Let \(K\) be the rational function field \(\mathbb{Q}[T_1,\cdots,T_n]\) and \(\mathbf{T}=(T_1,\cdots, T_n)\). Let \(E_{\mathbf{T}}\) be an elliptic curve over \(K\) defined by \(Y^2=X^3+A(\mathbf{T})X+B(\mathbf{T})\) with \(A(\mathbf{T}), B(\mathbf{T})\in \mathbb{Z}[\mathbf{T}]\).
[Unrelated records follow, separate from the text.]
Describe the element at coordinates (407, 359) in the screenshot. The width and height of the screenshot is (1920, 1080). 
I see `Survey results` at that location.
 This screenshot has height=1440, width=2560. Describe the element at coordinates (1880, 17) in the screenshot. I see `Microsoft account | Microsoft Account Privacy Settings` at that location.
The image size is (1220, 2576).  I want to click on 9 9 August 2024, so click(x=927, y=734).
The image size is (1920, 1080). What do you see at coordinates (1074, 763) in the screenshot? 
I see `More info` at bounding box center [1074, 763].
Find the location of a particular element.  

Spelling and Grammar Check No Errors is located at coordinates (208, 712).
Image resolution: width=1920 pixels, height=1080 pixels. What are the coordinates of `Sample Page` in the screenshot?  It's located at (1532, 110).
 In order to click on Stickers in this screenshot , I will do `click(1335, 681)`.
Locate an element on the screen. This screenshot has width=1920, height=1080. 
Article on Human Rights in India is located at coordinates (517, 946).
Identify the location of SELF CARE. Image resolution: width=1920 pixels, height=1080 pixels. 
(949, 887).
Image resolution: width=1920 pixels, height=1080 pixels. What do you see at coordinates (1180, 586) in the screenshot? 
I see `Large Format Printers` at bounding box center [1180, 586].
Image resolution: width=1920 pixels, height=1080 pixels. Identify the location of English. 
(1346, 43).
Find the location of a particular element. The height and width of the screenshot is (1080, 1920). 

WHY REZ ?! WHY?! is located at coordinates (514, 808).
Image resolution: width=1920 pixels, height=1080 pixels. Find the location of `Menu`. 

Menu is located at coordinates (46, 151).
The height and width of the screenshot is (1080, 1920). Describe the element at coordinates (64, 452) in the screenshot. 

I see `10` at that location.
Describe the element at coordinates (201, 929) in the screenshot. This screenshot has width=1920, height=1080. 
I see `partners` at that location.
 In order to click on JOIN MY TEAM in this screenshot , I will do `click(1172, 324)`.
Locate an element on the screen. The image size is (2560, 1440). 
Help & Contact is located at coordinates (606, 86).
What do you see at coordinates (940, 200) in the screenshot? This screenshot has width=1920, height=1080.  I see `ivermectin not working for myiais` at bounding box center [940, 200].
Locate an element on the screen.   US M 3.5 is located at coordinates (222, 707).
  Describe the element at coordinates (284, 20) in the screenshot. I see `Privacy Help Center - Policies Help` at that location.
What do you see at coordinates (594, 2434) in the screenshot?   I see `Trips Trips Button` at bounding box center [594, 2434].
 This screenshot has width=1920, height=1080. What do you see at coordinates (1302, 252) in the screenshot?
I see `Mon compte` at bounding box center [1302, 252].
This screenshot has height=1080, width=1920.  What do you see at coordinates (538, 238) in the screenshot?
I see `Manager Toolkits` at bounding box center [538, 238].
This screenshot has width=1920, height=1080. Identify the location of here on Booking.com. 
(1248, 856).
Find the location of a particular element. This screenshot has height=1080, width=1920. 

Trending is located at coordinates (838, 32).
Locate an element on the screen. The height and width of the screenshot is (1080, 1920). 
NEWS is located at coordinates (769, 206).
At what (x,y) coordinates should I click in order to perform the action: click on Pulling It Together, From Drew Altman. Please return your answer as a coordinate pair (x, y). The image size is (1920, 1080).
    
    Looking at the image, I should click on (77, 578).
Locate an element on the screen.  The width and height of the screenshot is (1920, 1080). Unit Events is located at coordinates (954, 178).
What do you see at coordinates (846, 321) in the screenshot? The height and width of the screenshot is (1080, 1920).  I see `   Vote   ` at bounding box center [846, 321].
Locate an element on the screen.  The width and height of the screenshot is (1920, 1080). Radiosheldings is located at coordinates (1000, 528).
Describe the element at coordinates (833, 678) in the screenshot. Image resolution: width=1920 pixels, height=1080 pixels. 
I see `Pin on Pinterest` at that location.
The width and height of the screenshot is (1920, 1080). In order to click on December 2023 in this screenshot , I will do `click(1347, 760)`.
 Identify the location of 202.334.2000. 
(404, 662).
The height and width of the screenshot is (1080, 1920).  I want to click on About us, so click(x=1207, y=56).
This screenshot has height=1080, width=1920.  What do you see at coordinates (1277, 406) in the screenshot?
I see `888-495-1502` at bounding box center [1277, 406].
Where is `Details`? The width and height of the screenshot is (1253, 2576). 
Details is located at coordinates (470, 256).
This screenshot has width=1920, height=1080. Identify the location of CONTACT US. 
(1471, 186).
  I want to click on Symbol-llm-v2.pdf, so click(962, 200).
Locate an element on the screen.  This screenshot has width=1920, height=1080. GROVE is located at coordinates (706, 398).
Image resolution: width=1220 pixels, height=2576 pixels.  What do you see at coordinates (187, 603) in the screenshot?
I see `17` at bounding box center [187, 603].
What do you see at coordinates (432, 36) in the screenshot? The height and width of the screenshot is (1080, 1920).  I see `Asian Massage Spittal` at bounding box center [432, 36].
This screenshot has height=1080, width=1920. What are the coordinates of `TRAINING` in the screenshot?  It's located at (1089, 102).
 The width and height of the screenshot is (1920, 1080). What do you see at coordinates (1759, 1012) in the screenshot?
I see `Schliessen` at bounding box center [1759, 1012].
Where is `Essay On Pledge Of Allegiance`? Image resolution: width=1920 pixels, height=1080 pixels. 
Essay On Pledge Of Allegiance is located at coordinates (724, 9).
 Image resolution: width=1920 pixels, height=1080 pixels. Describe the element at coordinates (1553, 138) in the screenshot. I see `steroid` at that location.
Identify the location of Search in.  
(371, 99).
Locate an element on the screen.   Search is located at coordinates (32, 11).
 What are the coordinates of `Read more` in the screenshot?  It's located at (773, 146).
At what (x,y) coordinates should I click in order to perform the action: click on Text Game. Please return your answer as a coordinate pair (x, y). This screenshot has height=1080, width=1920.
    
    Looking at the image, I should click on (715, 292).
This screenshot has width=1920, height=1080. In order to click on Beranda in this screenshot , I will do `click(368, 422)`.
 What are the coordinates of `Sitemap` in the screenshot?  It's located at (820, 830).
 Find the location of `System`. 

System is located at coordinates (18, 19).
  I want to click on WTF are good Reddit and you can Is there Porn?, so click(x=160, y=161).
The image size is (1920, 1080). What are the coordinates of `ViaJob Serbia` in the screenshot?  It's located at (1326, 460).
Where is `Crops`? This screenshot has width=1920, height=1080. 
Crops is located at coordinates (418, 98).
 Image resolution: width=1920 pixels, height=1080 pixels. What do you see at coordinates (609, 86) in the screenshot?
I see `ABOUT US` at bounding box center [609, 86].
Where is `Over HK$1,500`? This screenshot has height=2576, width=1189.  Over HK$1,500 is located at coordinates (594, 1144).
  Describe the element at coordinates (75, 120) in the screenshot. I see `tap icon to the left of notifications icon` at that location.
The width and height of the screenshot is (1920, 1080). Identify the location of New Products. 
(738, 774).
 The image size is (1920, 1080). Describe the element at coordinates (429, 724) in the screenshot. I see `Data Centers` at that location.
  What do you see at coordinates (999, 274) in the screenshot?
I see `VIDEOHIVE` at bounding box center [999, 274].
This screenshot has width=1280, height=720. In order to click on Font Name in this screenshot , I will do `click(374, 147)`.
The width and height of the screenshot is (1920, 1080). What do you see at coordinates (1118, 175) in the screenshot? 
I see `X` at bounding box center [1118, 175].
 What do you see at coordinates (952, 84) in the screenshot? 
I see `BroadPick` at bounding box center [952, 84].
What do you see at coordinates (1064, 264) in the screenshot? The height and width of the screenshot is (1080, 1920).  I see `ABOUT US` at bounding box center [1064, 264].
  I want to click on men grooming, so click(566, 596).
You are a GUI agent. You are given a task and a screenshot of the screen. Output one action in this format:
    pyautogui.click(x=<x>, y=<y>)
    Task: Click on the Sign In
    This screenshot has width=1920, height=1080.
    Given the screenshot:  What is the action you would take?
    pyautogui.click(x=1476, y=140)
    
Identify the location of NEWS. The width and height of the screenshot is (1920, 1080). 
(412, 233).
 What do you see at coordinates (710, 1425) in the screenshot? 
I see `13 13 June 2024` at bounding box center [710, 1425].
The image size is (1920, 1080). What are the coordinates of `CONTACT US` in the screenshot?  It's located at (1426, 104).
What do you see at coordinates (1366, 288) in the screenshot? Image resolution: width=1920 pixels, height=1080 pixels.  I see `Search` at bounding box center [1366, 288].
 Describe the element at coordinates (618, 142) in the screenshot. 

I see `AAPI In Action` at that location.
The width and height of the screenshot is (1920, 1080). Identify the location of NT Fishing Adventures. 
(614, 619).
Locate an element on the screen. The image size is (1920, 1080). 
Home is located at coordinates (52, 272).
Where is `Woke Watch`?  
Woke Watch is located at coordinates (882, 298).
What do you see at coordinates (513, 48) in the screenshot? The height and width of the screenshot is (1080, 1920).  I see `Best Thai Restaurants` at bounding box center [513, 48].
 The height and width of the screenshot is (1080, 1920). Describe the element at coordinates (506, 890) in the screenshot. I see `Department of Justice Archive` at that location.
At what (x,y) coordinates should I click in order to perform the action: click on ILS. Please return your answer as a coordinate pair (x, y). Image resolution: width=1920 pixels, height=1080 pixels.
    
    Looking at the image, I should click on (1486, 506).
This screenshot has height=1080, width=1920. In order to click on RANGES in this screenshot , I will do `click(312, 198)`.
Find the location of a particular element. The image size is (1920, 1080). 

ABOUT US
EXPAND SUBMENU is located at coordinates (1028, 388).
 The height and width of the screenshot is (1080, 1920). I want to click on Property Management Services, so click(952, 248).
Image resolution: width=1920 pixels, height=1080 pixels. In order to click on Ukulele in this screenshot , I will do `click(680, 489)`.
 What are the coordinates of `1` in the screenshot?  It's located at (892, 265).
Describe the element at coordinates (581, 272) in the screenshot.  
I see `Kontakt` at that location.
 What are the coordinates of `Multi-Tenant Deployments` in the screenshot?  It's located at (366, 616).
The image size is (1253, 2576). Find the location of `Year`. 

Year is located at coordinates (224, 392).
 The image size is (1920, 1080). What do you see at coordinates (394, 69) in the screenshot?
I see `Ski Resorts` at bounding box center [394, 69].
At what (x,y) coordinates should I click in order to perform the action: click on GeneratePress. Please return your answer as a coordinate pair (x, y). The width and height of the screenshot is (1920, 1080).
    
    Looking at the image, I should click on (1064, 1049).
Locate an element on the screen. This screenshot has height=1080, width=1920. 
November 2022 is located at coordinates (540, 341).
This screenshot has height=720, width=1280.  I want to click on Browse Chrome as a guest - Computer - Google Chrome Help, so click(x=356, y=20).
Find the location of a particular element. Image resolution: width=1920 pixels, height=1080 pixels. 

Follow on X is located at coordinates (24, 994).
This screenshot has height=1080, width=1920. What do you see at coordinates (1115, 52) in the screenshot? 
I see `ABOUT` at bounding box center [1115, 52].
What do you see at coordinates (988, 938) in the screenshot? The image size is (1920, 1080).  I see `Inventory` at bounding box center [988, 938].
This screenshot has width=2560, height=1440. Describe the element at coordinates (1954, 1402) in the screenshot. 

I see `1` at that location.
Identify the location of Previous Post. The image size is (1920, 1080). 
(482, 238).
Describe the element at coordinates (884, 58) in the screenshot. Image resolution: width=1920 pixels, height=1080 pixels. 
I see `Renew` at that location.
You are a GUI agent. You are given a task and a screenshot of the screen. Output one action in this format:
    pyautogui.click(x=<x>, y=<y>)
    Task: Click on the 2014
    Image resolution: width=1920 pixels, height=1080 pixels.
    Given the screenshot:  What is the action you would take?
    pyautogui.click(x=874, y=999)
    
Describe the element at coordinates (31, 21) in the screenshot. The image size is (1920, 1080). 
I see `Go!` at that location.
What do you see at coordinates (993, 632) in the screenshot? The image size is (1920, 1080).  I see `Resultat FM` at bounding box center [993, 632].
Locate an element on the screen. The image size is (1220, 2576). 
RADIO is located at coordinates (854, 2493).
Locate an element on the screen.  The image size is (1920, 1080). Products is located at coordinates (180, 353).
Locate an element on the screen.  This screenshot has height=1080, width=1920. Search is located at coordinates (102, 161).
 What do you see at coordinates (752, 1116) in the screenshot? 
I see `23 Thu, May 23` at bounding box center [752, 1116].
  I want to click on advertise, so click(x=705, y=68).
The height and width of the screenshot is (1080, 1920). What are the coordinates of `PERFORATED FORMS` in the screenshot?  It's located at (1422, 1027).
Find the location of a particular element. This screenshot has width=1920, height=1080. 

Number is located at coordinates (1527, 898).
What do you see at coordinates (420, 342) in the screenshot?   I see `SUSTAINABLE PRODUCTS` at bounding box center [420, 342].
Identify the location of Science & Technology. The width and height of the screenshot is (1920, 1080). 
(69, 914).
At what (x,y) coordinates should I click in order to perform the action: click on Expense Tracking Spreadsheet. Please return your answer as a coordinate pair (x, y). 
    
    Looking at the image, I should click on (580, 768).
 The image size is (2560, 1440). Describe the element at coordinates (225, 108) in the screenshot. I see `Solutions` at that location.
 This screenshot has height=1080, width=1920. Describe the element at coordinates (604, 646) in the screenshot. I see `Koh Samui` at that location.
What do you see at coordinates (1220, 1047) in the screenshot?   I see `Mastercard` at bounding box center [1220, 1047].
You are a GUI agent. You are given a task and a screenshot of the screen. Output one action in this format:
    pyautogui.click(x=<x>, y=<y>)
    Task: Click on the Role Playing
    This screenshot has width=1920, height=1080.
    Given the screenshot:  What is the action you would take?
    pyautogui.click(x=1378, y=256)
Assume that there is no nonconstant \(g(\mathbf{T})\in \mathbb{Q}[\mathbf{T}]\) such that \(A(\mathbf{T})/g(\mathbf{Y})^4, B(\mathbf{T})/g(\mathbf{T})^6\in\mathbb{Z}[\mathbf{T}]\), and that at least one of \(A(\mathbf{T}), B(\mathbf{T})\) is not constant. Let \(\Delta_E(\mathbf{T})\) denote the discriminant of \(E\), and let \(\mathbb{Q}^n(\Delta_E)\) be the set of all \(\omega=(\omega_1,\cdots,\omega_n)\in \mathbb{Q}^n\) such that \(\Delta_E(\omega)\neq 0\). Let \(\hat{h}_{E_{\omega}}\) (resp. \(h\)) denote the canonical height on \(E_{\omega}\) (resp. the logarithmic height on \(\mathbb{P}^n_{\mathbb{Q}}\)). In this paper the author focuses on the average value of the ratio \(\hat{h}_{E_{\omega}}(P_{\omega})/h(\omega)\) for a fixed rational point \(P_{\mathbf{T}}\in E(K)\) and obtain the following theorem. Let \(\mathbb{Q}^n_B(\Delta_E)=\{\omega\in\mathbb{Q}^n;1<e^{h(\omega)}\leq B\) and \(\Delta_E(\omega)\neq 0\}, E(K)_{\text{nt}}=\{P\in E(K); P\) is not a torsion point\(\}\), \(\mathbb{Q}^n_B(\Delta_E,P)=\{\omega\in \mathbb{Q}^n_B(\Delta_E);P_{\omega}\) is defined\(\}\), and let \(\underline{Ah}_E^{\mathbb{Q}}(P)=\liminf_{B\rightarrow\infty}1/\sharp(\mathbb{Q}^n_B(\Delta_E,P))\cdot\sum_{\omega\in\mathbb{Q}^n_B(\Delta_E,P)}\hat{h}_{E_{\omega}}/h(\omega)\). Then there exists a constant \(L>0\) depending only on \(\Delta_E\) such that \(\underline{Ah}_E^{\mathbb{Q}}(P)\geq L\) holds for all \(P\in E(K)_{\text{nt}}\).